>> BEGIN Records for this task

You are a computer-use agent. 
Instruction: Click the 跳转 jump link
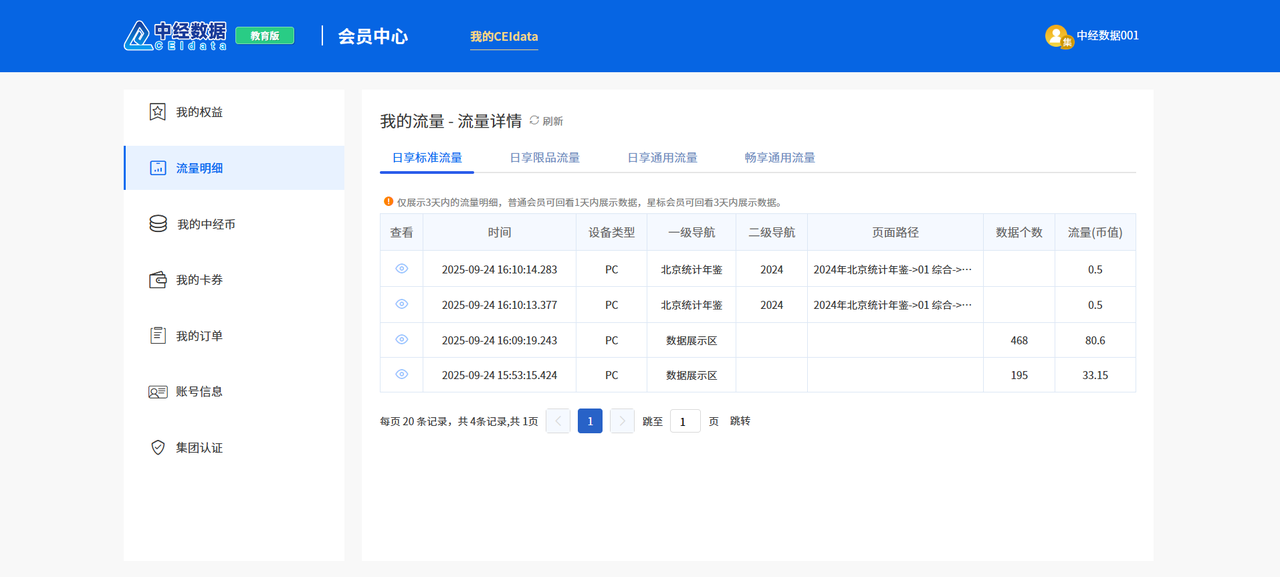pos(740,421)
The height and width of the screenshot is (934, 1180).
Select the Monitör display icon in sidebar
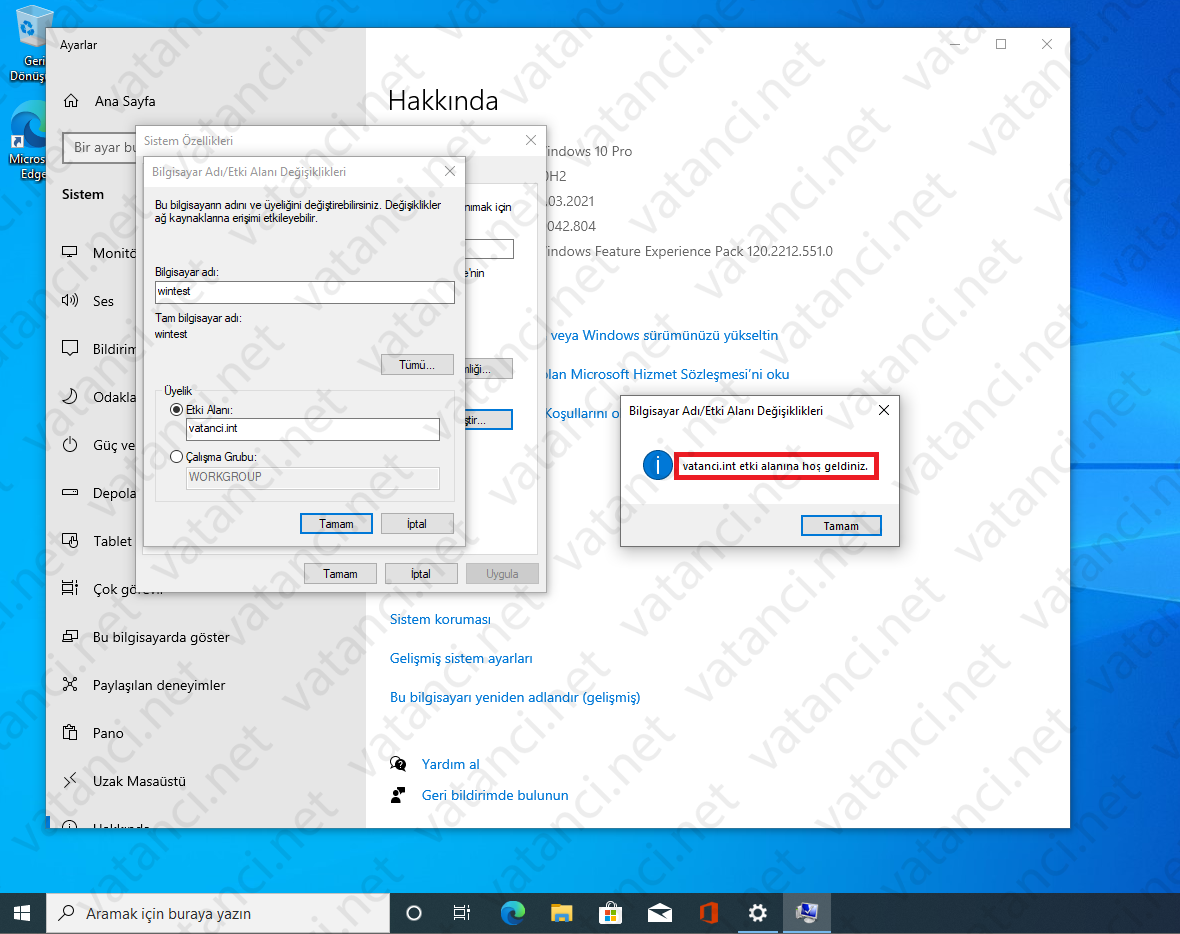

>> END Records for this task

Set problem — Extract every line of the rows above that contains the word "Select", and copy each one without changes.

Exercise solution —
Select the Monitör display icon in sidebar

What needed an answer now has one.